▶ **TASK STATEMENT**
Format every line of the entries below as a numbered list, leaving out any blank lines.

Element lookup records:
-------------------------
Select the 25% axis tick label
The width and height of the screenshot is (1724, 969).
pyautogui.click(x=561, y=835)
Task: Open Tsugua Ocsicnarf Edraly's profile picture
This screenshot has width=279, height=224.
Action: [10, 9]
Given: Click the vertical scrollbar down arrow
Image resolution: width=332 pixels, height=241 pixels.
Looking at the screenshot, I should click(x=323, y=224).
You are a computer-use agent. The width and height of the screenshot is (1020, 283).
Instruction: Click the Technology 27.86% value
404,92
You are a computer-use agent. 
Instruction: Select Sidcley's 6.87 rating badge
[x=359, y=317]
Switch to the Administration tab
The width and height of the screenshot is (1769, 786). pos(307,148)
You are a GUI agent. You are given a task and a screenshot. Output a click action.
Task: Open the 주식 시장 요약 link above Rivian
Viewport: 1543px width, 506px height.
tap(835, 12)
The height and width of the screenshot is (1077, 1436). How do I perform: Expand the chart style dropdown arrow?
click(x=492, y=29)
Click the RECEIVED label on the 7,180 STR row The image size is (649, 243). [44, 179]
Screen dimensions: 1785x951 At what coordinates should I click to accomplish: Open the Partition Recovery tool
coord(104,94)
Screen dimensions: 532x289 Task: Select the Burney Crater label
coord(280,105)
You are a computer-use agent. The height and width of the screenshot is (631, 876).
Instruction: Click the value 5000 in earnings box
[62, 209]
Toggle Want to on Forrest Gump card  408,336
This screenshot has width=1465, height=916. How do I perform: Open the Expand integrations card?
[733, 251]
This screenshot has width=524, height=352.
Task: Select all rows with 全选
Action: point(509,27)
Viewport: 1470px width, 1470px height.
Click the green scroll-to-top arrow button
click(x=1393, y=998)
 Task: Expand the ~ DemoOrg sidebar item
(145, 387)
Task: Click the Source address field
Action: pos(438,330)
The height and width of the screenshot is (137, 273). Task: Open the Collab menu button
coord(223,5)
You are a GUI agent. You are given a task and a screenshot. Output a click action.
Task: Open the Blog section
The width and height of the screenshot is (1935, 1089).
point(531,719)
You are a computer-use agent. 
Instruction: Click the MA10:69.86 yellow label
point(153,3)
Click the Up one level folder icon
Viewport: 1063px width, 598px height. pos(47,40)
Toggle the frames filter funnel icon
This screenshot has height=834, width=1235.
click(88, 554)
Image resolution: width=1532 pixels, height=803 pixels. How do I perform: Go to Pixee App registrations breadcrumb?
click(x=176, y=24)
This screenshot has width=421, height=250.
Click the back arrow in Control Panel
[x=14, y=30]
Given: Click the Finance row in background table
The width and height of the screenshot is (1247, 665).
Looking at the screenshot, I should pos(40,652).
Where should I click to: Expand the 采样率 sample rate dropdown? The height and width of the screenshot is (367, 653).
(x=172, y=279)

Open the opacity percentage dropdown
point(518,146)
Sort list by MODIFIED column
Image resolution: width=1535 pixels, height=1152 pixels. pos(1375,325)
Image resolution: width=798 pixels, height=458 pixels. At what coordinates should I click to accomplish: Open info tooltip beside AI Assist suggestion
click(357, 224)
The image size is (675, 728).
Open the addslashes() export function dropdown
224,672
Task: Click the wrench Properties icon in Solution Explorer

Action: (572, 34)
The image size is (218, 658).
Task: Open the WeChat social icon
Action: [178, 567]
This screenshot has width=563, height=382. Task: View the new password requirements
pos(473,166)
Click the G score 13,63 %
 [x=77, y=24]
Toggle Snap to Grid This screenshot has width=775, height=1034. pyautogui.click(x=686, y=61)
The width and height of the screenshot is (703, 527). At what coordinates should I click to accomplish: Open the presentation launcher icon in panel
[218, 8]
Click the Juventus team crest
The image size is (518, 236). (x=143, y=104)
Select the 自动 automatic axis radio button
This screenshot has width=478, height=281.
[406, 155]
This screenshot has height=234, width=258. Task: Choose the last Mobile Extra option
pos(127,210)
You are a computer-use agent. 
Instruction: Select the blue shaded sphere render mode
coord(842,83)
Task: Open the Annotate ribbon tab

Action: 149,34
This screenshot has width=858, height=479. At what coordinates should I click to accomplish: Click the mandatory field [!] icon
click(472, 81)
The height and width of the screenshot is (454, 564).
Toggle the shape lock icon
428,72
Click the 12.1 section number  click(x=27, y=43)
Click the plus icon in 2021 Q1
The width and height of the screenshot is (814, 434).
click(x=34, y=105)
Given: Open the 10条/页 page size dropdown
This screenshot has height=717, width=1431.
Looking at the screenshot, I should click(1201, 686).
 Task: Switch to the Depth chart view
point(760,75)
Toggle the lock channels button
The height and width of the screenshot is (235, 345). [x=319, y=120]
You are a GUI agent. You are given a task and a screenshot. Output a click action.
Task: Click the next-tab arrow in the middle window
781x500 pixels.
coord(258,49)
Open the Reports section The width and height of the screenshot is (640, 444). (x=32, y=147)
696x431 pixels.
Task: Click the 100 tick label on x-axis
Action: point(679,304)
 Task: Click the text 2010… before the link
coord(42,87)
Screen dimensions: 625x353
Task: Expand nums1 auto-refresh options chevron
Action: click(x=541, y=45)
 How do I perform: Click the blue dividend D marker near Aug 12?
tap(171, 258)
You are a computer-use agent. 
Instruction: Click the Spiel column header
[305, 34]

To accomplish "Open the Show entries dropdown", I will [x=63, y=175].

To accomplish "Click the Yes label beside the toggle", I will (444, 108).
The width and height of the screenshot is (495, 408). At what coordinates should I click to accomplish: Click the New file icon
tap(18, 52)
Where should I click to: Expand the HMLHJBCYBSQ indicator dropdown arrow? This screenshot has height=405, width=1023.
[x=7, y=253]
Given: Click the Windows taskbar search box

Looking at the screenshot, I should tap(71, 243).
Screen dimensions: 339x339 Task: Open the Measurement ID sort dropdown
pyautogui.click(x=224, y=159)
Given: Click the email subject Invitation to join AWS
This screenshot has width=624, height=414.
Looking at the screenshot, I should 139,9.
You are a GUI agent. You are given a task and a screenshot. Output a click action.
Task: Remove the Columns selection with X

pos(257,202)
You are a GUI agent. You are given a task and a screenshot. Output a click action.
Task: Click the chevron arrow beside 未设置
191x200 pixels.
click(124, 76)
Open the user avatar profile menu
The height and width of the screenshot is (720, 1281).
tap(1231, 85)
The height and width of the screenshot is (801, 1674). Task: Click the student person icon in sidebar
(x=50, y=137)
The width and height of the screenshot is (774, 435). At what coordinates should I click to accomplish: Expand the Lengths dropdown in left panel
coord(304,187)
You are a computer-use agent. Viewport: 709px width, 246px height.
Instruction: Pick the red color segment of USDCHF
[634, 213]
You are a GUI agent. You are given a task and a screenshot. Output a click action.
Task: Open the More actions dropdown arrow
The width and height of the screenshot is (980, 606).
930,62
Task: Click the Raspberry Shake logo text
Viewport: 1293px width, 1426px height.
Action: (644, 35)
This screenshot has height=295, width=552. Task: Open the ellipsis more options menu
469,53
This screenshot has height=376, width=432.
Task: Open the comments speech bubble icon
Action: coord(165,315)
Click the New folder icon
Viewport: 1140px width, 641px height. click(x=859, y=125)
-------------------------
▶ **EXPECTED ANSWER**
1. Select the 25% axis tick label
2. The width and height of the screenshot is (1724, 969).
3. pyautogui.click(x=561, y=835)
4. Task: Open Tsugua Ocsicnarf Edraly's profile picture
5. This screenshot has width=279, height=224.
6. Action: [10, 9]
7. Given: Click the vertical scrollbar down arrow
8. Image resolution: width=332 pixels, height=241 pixels.
9. Looking at the screenshot, I should click(x=323, y=224).
10. You are a computer-use agent. The width and height of the screenshot is (1020, 283).
11. Instruction: Click the Technology 27.86% value
12. 404,92
13. You are a computer-use agent. 
14. Instruction: Select Sidcley's 6.87 rating badge
15. [x=359, y=317]
16. Switch to the Administration tab
17. The width and height of the screenshot is (1769, 786). pos(307,148)
18. You are a GUI agent. You are given a task and a screenshot. Output a click action.
19. Task: Open the 주식 시장 요약 link above Rivian
20. Viewport: 1543px width, 506px height.
21. tap(835, 12)
22. The height and width of the screenshot is (1077, 1436). How do I perform: Expand the chart style dropdown arrow?
23. click(x=492, y=29)
24. Click the RECEIVED label on the 7,180 STR row The image size is (649, 243). [44, 179]
25. Screen dimensions: 1785x951 At what coordinates should I click to accomplish: Open the Partition Recovery tool
26. coord(104,94)
27. Screen dimensions: 532x289 Task: Select the Burney Crater label
28. coord(280,105)
29. You are a computer-use agent. The height and width of the screenshot is (631, 876).
30. Instruction: Click the value 5000 in earnings box
31. [62, 209]
32. Toggle Want to on Forrest Gump card  408,336
33. This screenshot has width=1465, height=916. How do I perform: Open the Expand integrations card?
34. [733, 251]
35. This screenshot has width=524, height=352.
36. Task: Select all rows with 全选
37. Action: point(509,27)
38. Viewport: 1470px width, 1470px height.
39. Click the green scroll-to-top arrow button
40. click(x=1393, y=998)
41.  Task: Expand the ~ DemoOrg sidebar item
42. (145, 387)
43. Task: Click the Source address field
44. Action: pos(438,330)
45. The height and width of the screenshot is (137, 273). Task: Open the Collab menu button
46. coord(223,5)
47. You are a GUI agent. You are given a task and a screenshot. Output a click action.
48. Task: Open the Blog section
49. The width and height of the screenshot is (1935, 1089).
50. point(531,719)
51. You are a computer-use agent. 
52. Instruction: Click the MA10:69.86 yellow label
53. point(153,3)
54. Click the Up one level folder icon
55. Viewport: 1063px width, 598px height. pos(47,40)
56. Toggle the frames filter funnel icon
57. This screenshot has height=834, width=1235.
58. click(88, 554)
59. Image resolution: width=1532 pixels, height=803 pixels. How do I perform: Go to Pixee App registrations breadcrumb?
60. click(x=176, y=24)
61. This screenshot has width=421, height=250.
62. Click the back arrow in Control Panel
63. [x=14, y=30]
64. Given: Click the Finance row in background table
65. The width and height of the screenshot is (1247, 665).
66. Looking at the screenshot, I should pos(40,652).
67. Where should I click to: Expand the 采样率 sample rate dropdown? The height and width of the screenshot is (367, 653).
68. (x=172, y=279)
69. Open the opacity percentage dropdown
70. point(518,146)
71. Sort list by MODIFIED column
72. Image resolution: width=1535 pixels, height=1152 pixels. pos(1375,325)
73. Image resolution: width=798 pixels, height=458 pixels. At what coordinates should I click to accomplish: Open info tooltip beside AI Assist suggestion
74. click(357, 224)
75. The image size is (675, 728).
76. Open the addslashes() export function dropdown
77. 224,672
78. Task: Click the wrench Properties icon in Solution Explorer
79. Action: (572, 34)
80. The image size is (218, 658).
81. Task: Open the WeChat social icon
82. Action: [178, 567]
83. This screenshot has width=563, height=382. Task: View the new password requirements
84. pos(473,166)
85. Click the G score 13,63 %
86.  [x=77, y=24]
87. Toggle Snap to Grid This screenshot has width=775, height=1034. pyautogui.click(x=686, y=61)
88. The width and height of the screenshot is (703, 527). At what coordinates should I click to accomplish: Open the presentation launcher icon in panel
89. [218, 8]
90. Click the Juventus team crest
91. The image size is (518, 236). (x=143, y=104)
92. Select the 自动 automatic axis radio button
93. This screenshot has width=478, height=281.
94. [406, 155]
95. This screenshot has height=234, width=258. Task: Choose the last Mobile Extra option
96. pos(127,210)
97. You are a computer-use agent. 
98. Instruction: Select the blue shaded sphere render mode
99. coord(842,83)
100. Task: Open the Annotate ribbon tab
101. Action: 149,34
102. This screenshot has width=858, height=479. At what coordinates should I click to accomplish: Click the mandatory field [!] icon
103. click(472, 81)
104. The height and width of the screenshot is (454, 564).
105. Toggle the shape lock icon
106. 428,72
107. Click the 12.1 section number  click(x=27, y=43)
108. Click the plus icon in 2021 Q1
109. The width and height of the screenshot is (814, 434).
110. click(x=34, y=105)
111. Given: Open the 10条/页 page size dropdown
112. This screenshot has height=717, width=1431.
113. Looking at the screenshot, I should click(1201, 686).
114.  Task: Switch to the Depth chart view
115. point(760,75)
116. Toggle the lock channels button
117. The height and width of the screenshot is (235, 345). [x=319, y=120]
118. You are a GUI agent. You are given a task and a screenshot. Output a click action.
119. Task: Click the next-tab arrow in the middle window
120. 781x500 pixels.
121. coord(258,49)
122. Open the Reports section The width and height of the screenshot is (640, 444). (x=32, y=147)
123. 696x431 pixels.
124. Task: Click the 100 tick label on x-axis
125. Action: point(679,304)
126.  Task: Click the text 2010… before the link
127. coord(42,87)
128. Screen dimensions: 625x353
129. Task: Expand nums1 auto-refresh options chevron
130. Action: click(x=541, y=45)
131.  How do I perform: Click the blue dividend D marker near Aug 12?
132. tap(171, 258)
133. You are a computer-use agent. 
134. Instruction: Click the Spiel column header
135. [305, 34]
136. To accomplish "Open the Show entries dropdown", I will [x=63, y=175].
137. To accomplish "Click the Yes label beside the toggle", I will (444, 108).
138. The width and height of the screenshot is (495, 408). At what coordinates should I click to accomplish: Click the New file icon
139. tap(18, 52)
140. Where should I click to: Expand the HMLHJBCYBSQ indicator dropdown arrow? This screenshot has height=405, width=1023.
141. [x=7, y=253]
142. Given: Click the Windows taskbar search box
143. Looking at the screenshot, I should tap(71, 243).
144. Screen dimensions: 339x339 Task: Open the Measurement ID sort dropdown
145. pyautogui.click(x=224, y=159)
146. Given: Click the email subject Invitation to join AWS
147. This screenshot has width=624, height=414.
148. Looking at the screenshot, I should 139,9.
149. You are a GUI agent. You are given a task and a screenshot. Output a click action.
150. Task: Remove the Columns selection with X
151. pos(257,202)
152. You are a GUI agent. You are given a task and a screenshot. Output a click action.
153. Task: Click the chevron arrow beside 未设置
154. 191x200 pixels.
155. click(124, 76)
156. Open the user avatar profile menu
157. The height and width of the screenshot is (720, 1281).
158. tap(1231, 85)
159. The height and width of the screenshot is (801, 1674). Task: Click the student person icon in sidebar
160. (x=50, y=137)
161. The width and height of the screenshot is (774, 435). At what coordinates should I click to accomplish: Expand the Lengths dropdown in left panel
162. coord(304,187)
163. You are a computer-use agent. Viewport: 709px width, 246px height.
164. Instruction: Pick the red color segment of USDCHF
165. [634, 213]
166. You are a GUI agent. You are given a task and a screenshot. Output a click action.
167. Task: Open the More actions dropdown arrow
168. The width and height of the screenshot is (980, 606).
169. 930,62
170. Task: Click the Raspberry Shake logo text
171. Viewport: 1293px width, 1426px height.
172. Action: (644, 35)
173. This screenshot has height=295, width=552. Task: Open the ellipsis more options menu
174. 469,53
175. This screenshot has height=376, width=432.
176. Task: Open the comments speech bubble icon
177. Action: coord(165,315)
178. Click the New folder icon
179. Viewport: 1140px width, 641px height. click(x=859, y=125)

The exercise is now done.